Copy every line below precisely as it appears.

Segment Start: GIVEN ENTRIES

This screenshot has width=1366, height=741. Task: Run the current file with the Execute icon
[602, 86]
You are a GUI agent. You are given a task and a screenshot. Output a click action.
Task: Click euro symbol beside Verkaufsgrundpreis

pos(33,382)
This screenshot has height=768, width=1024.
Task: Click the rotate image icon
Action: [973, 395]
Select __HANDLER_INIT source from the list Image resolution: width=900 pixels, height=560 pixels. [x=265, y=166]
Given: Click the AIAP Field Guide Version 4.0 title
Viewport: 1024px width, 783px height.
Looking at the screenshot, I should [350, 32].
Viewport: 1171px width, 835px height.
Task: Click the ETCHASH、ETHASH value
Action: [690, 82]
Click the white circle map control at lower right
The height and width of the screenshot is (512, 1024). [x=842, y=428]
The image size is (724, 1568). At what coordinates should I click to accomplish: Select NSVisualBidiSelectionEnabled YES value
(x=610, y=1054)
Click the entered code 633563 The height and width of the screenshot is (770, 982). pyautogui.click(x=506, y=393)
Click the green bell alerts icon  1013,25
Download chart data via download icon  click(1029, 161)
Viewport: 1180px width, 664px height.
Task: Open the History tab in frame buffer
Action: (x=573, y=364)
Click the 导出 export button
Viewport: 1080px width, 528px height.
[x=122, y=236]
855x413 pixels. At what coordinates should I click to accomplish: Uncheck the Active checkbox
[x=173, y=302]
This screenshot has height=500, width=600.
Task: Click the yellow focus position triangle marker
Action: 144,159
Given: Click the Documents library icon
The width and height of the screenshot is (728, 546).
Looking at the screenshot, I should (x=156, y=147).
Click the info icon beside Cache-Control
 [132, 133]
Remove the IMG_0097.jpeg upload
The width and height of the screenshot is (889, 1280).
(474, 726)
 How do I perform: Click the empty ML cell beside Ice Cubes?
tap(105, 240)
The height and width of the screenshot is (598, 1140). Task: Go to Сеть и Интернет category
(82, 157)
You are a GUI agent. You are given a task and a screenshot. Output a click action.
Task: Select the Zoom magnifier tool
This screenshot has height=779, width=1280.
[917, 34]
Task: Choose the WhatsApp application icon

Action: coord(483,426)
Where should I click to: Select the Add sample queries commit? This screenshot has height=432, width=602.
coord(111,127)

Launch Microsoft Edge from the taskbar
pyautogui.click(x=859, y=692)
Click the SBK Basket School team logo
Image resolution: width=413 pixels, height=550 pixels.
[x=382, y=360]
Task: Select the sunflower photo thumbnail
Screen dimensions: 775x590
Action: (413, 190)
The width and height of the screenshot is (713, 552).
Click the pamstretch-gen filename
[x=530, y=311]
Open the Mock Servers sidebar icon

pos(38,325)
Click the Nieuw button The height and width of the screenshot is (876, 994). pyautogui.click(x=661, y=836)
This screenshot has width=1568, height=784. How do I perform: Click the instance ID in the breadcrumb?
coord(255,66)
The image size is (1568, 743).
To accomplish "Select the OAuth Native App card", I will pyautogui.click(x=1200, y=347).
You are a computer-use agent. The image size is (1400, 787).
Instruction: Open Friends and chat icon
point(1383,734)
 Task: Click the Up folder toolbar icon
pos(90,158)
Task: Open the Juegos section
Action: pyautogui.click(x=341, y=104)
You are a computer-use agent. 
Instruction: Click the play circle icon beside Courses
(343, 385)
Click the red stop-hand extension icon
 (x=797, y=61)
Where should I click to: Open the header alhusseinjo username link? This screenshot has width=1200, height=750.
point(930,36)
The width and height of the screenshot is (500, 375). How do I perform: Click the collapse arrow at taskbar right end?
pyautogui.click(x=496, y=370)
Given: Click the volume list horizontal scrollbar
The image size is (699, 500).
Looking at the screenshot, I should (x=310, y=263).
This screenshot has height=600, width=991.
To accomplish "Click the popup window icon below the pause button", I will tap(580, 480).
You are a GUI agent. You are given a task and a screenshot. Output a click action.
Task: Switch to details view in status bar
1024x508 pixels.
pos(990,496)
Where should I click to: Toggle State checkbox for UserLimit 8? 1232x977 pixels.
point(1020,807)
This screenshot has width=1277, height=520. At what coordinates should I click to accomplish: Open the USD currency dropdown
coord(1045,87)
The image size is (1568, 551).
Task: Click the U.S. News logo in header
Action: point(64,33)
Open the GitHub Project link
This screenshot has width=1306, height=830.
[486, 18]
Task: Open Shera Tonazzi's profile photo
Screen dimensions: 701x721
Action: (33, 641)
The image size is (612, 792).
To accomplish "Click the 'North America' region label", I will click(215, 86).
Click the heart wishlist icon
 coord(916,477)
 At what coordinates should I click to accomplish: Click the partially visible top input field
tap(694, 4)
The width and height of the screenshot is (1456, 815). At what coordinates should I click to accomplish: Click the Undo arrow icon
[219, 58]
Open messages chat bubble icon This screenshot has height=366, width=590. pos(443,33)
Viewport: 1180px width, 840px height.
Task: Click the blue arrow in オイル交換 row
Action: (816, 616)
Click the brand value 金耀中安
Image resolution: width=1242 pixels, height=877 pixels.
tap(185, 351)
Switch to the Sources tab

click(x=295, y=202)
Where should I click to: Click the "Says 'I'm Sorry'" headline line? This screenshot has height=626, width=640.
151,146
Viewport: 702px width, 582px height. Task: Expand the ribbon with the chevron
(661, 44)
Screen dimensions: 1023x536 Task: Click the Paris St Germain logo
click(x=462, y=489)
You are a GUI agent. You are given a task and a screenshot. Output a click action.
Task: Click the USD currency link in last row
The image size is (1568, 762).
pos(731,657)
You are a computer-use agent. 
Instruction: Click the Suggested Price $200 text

Segment End: GIVEN ENTRIES

YOUR RESPONSE:
This screenshot has width=1366, height=741. Task: Run the current file with the Execute icon
[602, 86]
You are a GUI agent. You are given a task and a screenshot. Output a click action.
Task: Click euro symbol beside Verkaufsgrundpreis

pos(33,382)
This screenshot has height=768, width=1024.
Task: Click the rotate image icon
Action: [973, 395]
Select __HANDLER_INIT source from the list Image resolution: width=900 pixels, height=560 pixels. [x=265, y=166]
Given: Click the AIAP Field Guide Version 4.0 title
Viewport: 1024px width, 783px height.
Looking at the screenshot, I should [350, 32].
Viewport: 1171px width, 835px height.
Task: Click the ETCHASH、ETHASH value
Action: [690, 82]
Click the white circle map control at lower right
The height and width of the screenshot is (512, 1024). [x=842, y=428]
The image size is (724, 1568). At what coordinates should I click to accomplish: Select NSVisualBidiSelectionEnabled YES value
(x=610, y=1054)
Click the entered code 633563 The height and width of the screenshot is (770, 982). pyautogui.click(x=506, y=393)
Click the green bell alerts icon  1013,25
Download chart data via download icon  click(1029, 161)
Viewport: 1180px width, 664px height.
Task: Open the History tab in frame buffer
Action: (x=573, y=364)
Click the 导出 export button
Viewport: 1080px width, 528px height.
[x=122, y=236]
855x413 pixels. At what coordinates should I click to accomplish: Uncheck the Active checkbox
[x=173, y=302]
This screenshot has height=500, width=600.
Task: Click the yellow focus position triangle marker
Action: 144,159
Given: Click the Documents library icon
The width and height of the screenshot is (728, 546).
Looking at the screenshot, I should (x=156, y=147).
Click the info icon beside Cache-Control
 [132, 133]
Remove the IMG_0097.jpeg upload
The width and height of the screenshot is (889, 1280).
(474, 726)
 How do I perform: Click the empty ML cell beside Ice Cubes?
tap(105, 240)
The height and width of the screenshot is (598, 1140). Task: Go to Сеть и Интернет category
(82, 157)
You are a GUI agent. You are given a task and a screenshot. Output a click action.
Task: Select the Zoom magnifier tool
This screenshot has height=779, width=1280.
[917, 34]
Task: Choose the WhatsApp application icon

Action: coord(483,426)
Where should I click to: Select the Add sample queries commit? This screenshot has height=432, width=602.
coord(111,127)

Launch Microsoft Edge from the taskbar
pyautogui.click(x=859, y=692)
Click the SBK Basket School team logo
Image resolution: width=413 pixels, height=550 pixels.
[x=382, y=360]
Task: Select the sunflower photo thumbnail
Screen dimensions: 775x590
Action: (413, 190)
The width and height of the screenshot is (713, 552).
Click the pamstretch-gen filename
[x=530, y=311]
Open the Mock Servers sidebar icon

pos(38,325)
Click the Nieuw button The height and width of the screenshot is (876, 994). pyautogui.click(x=661, y=836)
This screenshot has width=1568, height=784. How do I perform: Click the instance ID in the breadcrumb?
coord(255,66)
The image size is (1568, 743).
To accomplish "Select the OAuth Native App card", I will pyautogui.click(x=1200, y=347).
You are a computer-use agent. The image size is (1400, 787).
Instruction: Open Friends and chat icon
point(1383,734)
 Task: Click the Up folder toolbar icon
pos(90,158)
Task: Open the Juegos section
Action: pyautogui.click(x=341, y=104)
You are a computer-use agent. 
Instruction: Click the play circle icon beside Courses
(343, 385)
Click the red stop-hand extension icon
 (x=797, y=61)
Where should I click to: Open the header alhusseinjo username link? This screenshot has width=1200, height=750.
point(930,36)
The width and height of the screenshot is (500, 375). How do I perform: Click the collapse arrow at taskbar right end?
pyautogui.click(x=496, y=370)
Given: Click the volume list horizontal scrollbar
The image size is (699, 500).
Looking at the screenshot, I should (x=310, y=263).
This screenshot has height=600, width=991.
To accomplish "Click the popup window icon below the pause button", I will tap(580, 480).
You are a GUI agent. You are given a task and a screenshot. Output a click action.
Task: Switch to details view in status bar
1024x508 pixels.
pos(990,496)
Where should I click to: Toggle State checkbox for UserLimit 8? 1232x977 pixels.
point(1020,807)
This screenshot has width=1277, height=520. At what coordinates should I click to accomplish: Open the USD currency dropdown
coord(1045,87)
The image size is (1568, 551).
Task: Click the U.S. News logo in header
Action: point(64,33)
Open the GitHub Project link
This screenshot has width=1306, height=830.
[486, 18]
Task: Open Shera Tonazzi's profile photo
Screen dimensions: 701x721
Action: (33, 641)
The image size is (612, 792).
To accomplish "Click the 'North America' region label", I will click(215, 86).
Click the heart wishlist icon
 coord(916,477)
 At what coordinates should I click to accomplish: Click the partially visible top input field
tap(694, 4)
The width and height of the screenshot is (1456, 815). At what coordinates should I click to accomplish: Click the Undo arrow icon
[219, 58]
Open messages chat bubble icon This screenshot has height=366, width=590. pos(443,33)
Viewport: 1180px width, 840px height.
Task: Click the blue arrow in オイル交換 row
Action: (816, 616)
Click the brand value 金耀中安
Image resolution: width=1242 pixels, height=877 pixels.
tap(185, 351)
Switch to the Sources tab

click(x=295, y=202)
Where should I click to: Click the "Says 'I'm Sorry'" headline line? This screenshot has height=626, width=640.
151,146
Viewport: 702px width, 582px height. Task: Expand the ribbon with the chevron
(661, 44)
Screen dimensions: 1023x536 Task: Click the Paris St Germain logo
click(x=462, y=489)
You are a GUI agent. You are given a task and a screenshot. Output a click action.
Task: Click the USD currency link in last row
The image size is (1568, 762).
pos(731,657)
You are a computer-use agent. 
Instruction: Click the Suggested Price $200 text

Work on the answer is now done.